In a letter to the U.S. Department of Agriculture released Thursday, Lee asked the department’s support to “encourage the [California Department of Food and Agriculture] to freeze plans for the aerial spraying in California pending the completion of an environmental impact report, a rigorous scientific study of alternative solutions for addressing the LBAM population, and comprehensive toxicity tests that account for both the short and long-term impacts of the entire pheromone-pesticide compound.  

Lee is the third Bay Area representative to publicly question the LBAM eradication plan, according to Sacramento-based Pesticide Watch.  

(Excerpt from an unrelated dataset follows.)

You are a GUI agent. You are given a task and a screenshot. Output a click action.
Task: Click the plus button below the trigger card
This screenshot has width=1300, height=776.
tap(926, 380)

Speaker of the House Nancy Pelosi, D-San Francisco, wrote Gov. Arnold Schwarzenegger last week, requesting he answer concerns about the safety and efficacy of the LBAM spray program, and in late April Sen. Dianne Feinstein wrote to U.S. Agriculture Secretary Ed Schafer expressing similar concerns.  

“It is imperative that the people of California are not subjected to unknown risks of aerial pheromone treatments without proper scientific review and consideration of public participation and comment,” Lee wrote in her letter. 

Meanwhile, says Pesticide Watch, more than 26,000 citizens have signed an on-line petition opposing the spray and 25 city and county governments in California have officially opposed the plan along with more than 70 organizations, including, most recently, the California Nurses Association, the Oakland Zoo, the East Bay Municipal Utilities District Board, the East Bay Regional Park District Board and the Alameda Country Conference of Mayors. 

The California Department of Food and Agriculture continues to say that the LBAM is a dangerous pest that could destroy California’s agriculture business and must be eradicated without thorough investigation into the eradication procedures because the moth presents an emergency.